By catching the exception here we still resume normal script execution after the exception is caught...
try {
echo "Try...\n";
throw new Exception("This is an exception");
} catch(Exception $e) {
echo "Exception caught with message: " . $e->getMessage() . "\n";
}
echo "Script is still running...";
There's another way to handle uncaught exceptions, using an exception handler. However if you don't use a try and catch statement, execution flow will still be halted. This is the nature of exceptions:
function myExceptionHandler($e) {
echo "Uncaught exception with message: " , $e->getMessage(), "\n";
}
set_exception_handler('myExceptionHandler'); // Registers the exception handler
throw new Exception("This is Exception 1");
echo "Execution never gets past this point";
throw new Exception("This is Exception 2");
throw new Exception("This is Exception 3");
Edit: After clarifying your question I think that I should state what you want is not an exception handler, but you actually don't want to use Exceptions at all. What you're trying to do does not require throwing Exceptions at all. Don't put PDO into exception mode if what you intend to do is just handle the error like that. Exception should only be used to handle exceptional errors. The whole point of an exception is to make sure you keep your promise.

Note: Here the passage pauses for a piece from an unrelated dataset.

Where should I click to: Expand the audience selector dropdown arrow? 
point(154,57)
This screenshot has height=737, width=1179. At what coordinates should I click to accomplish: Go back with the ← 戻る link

For example, if your function makes the promise that it will always return a PDOStatement object and there is a case where it can not possibly do that, then it makes sense to throw an Exception. This lets the caller know that we have reached a point where we can not keep our promise.
What you want is basic error handling...
function someCode(){
$pdostmt = $this->prepare($this->sql);
if($pdostmt->execute($this->bind) !== false) {
if(preg_match("/^(" . implode("|", array("select", "describe", "pragma")) . ") /i", $this->sql))
return $pdostmt->fetchAll($this->fetchOption);
elseif(preg_match("/^(" . implode("|", array("delete", "insert", "update")) . ") /i", $this->sql))
return $pdostmt->rowCount();
} else {
return false;
}
}
while (someCode() === false) {
/* Call someCode() until you get what you want */
}
tryblock can contain many statements. It's possible to find out which one triggered the exception but it isn't trivial. What are you trying to accomplish?